Required task:
Copy the listing below verbatim, starting with the line that contains "Where should I click to: Run" and continuing through its final line.

Task data:
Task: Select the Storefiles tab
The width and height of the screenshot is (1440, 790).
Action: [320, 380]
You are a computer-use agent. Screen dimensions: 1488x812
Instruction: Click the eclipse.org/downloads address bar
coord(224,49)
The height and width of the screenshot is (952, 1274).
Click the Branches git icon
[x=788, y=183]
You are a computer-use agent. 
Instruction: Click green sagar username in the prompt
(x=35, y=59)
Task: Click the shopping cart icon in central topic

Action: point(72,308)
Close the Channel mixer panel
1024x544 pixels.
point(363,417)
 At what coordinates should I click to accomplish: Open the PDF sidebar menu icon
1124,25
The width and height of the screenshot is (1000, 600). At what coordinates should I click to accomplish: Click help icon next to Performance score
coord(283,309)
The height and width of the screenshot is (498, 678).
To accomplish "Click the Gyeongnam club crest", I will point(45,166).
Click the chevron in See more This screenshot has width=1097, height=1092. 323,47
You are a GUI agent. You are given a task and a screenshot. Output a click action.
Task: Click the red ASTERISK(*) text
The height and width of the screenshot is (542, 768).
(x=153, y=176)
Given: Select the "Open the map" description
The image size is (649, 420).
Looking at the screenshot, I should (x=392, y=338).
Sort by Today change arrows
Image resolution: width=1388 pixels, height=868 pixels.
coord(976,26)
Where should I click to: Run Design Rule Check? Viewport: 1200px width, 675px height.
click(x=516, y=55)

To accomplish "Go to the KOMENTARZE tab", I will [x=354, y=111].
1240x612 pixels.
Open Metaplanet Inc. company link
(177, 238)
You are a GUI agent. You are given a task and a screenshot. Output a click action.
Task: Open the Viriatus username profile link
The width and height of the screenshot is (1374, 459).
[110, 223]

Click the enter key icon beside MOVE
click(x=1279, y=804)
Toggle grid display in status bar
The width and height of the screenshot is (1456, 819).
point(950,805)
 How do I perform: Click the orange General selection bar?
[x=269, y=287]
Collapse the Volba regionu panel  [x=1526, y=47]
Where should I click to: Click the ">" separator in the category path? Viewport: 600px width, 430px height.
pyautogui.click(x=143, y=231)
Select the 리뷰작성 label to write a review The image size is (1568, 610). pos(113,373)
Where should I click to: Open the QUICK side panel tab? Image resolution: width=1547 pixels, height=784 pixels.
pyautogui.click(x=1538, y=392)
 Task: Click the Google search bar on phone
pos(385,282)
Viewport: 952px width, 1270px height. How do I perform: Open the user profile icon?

Exercise output:
Where should I click to: Run Design Rule Check? Viewport: 1200px width, 675px height.
click(x=516, y=55)

To accomplish "Go to the KOMENTARZE tab", I will [x=354, y=111].
1240x612 pixels.
Open Metaplanet Inc. company link
(177, 238)
You are a GUI agent. You are given a task and a screenshot. Output a click action.
Task: Open the Viriatus username profile link
The width and height of the screenshot is (1374, 459).
[110, 223]

Click the enter key icon beside MOVE
click(x=1279, y=804)
Toggle grid display in status bar
The width and height of the screenshot is (1456, 819).
point(950,805)
 How do I perform: Click the orange General selection bar?
[x=269, y=287]
Collapse the Volba regionu panel  [x=1526, y=47]
Where should I click to: Click the ">" separator in the category path? Viewport: 600px width, 430px height.
pyautogui.click(x=143, y=231)
Select the 리뷰작성 label to write a review The image size is (1568, 610). pos(113,373)
Where should I click to: Open the QUICK side panel tab? Image resolution: width=1547 pixels, height=784 pixels.
pyautogui.click(x=1538, y=392)
 Task: Click the Google search bar on phone
pos(385,282)
Viewport: 952px width, 1270px height. How do I perform: Open the user profile icon?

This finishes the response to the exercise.